Kevin Jobity Jr.

No. 92 – Pittsburgh Steelers
- Position: Defensive end
- Roster status: Active

Personal information
- Born: October 6, 2003 (age 22) Buffalo, New York, U.S.
- Listed height: 6 ft 4 in (1.93 m)
- Listed weight: 300 lb (136 kg)

Career information
- High school: Maryvale (Cheektowaga, New York)
- College: Syracuse (2022–2025)
- NFL draft: 2026: undrafted

Career history
- Pittsburgh Steelers (2026–present);
- Stats at Pro Football Reference

= Kevin Jobity Jr. =

American football player (born 2003)

Kevin Jobity Jr. (born October 6, 2003) is an American football defensive end for the Pittsburgh Steelers of the National Football League (NFL).

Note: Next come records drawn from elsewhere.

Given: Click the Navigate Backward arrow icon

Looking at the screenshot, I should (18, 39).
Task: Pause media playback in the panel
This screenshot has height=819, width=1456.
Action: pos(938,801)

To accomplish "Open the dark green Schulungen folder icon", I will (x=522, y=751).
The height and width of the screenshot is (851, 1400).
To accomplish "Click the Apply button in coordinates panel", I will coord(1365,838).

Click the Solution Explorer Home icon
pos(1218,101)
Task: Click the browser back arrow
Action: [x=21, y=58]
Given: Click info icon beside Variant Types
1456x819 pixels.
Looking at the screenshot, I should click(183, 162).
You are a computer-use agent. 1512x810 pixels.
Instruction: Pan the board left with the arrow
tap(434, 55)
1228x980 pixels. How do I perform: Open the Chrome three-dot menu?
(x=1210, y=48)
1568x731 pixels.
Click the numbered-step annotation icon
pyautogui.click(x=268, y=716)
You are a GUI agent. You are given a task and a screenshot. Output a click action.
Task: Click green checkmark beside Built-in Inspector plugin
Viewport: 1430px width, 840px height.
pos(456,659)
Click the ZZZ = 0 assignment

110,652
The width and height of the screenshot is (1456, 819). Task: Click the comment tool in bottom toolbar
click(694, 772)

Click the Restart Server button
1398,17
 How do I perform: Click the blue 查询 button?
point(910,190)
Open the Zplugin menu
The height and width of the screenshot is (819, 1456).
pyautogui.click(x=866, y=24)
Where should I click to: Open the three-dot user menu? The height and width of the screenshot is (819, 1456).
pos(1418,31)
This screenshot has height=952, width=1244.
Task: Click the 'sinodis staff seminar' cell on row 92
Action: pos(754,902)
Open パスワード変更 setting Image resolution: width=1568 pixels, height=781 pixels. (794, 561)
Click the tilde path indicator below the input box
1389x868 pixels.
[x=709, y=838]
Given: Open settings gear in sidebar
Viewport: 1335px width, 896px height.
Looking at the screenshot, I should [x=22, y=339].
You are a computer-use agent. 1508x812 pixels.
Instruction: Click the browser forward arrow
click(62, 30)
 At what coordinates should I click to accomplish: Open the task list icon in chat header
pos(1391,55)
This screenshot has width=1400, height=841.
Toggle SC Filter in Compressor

He played college football for the Syracuse Orange.

==Early life==
A three-letter (soccer, basketball, football) athlete and member of the National Honor Society, Jobity Jr. graduated from Maryvale High School in Cheektowaga, New York. After playing only one full season of football and receiving 24 NCAA Division I offers, including Yale, Harvard, Colgate, and Army, he committed to play college football for the Syracuse Orange.

==College career==
As a freshman in 2022, Jobity Jr. recorded 13 tackles with four and a half going for a loss, and two sacks. In 2023, he totaled 31 tackles with seven and a half being for a loss. In 2024 Jobity Jr., only played in five games due to injury, recording ten tackles with two and a half going for a loss. In week 8 of the 2025 season, Jobity Jr. notched three sacks in a loss versus Pittsburgh, earning ACC defensive lineman of the week honors. He finished the 2025 season with 30 tackles and five sacks.

==Professional career==

After not being selected in the 2026 NFL draft, Jobity Jr. signed with the Pittsburgh Steelers as an undrafted free agent.

Pre-draft measurables
| Height | Weight | Arm length | Hand span | Wingspan | 40-yard dash | 10-yard split | 20-yard split | 20-yard shuttle | Three-cone drill | Vertical jump | Broad jump | Bench press |
| 6 ft 4+1⁄2 in (1.94 m) | 308 lb (140 kg) | 33+1⁄4 in (0.84 m) | 10 in (0.25 m) | 6 ft 8+7⁄8 in (2.05 m) | 5.05 s | 1.69 s | 2.88 s | 4.64 s | 7.59 s | 32.0 in (0.81 m) | 8 ft 8 in (2.64 m) | 22 reps |
All values from Pro Day

==Personal life==
Jobity Jr. is the son of Robyn E. Jobity and former professional basketball center, Kevin Jobity Sr.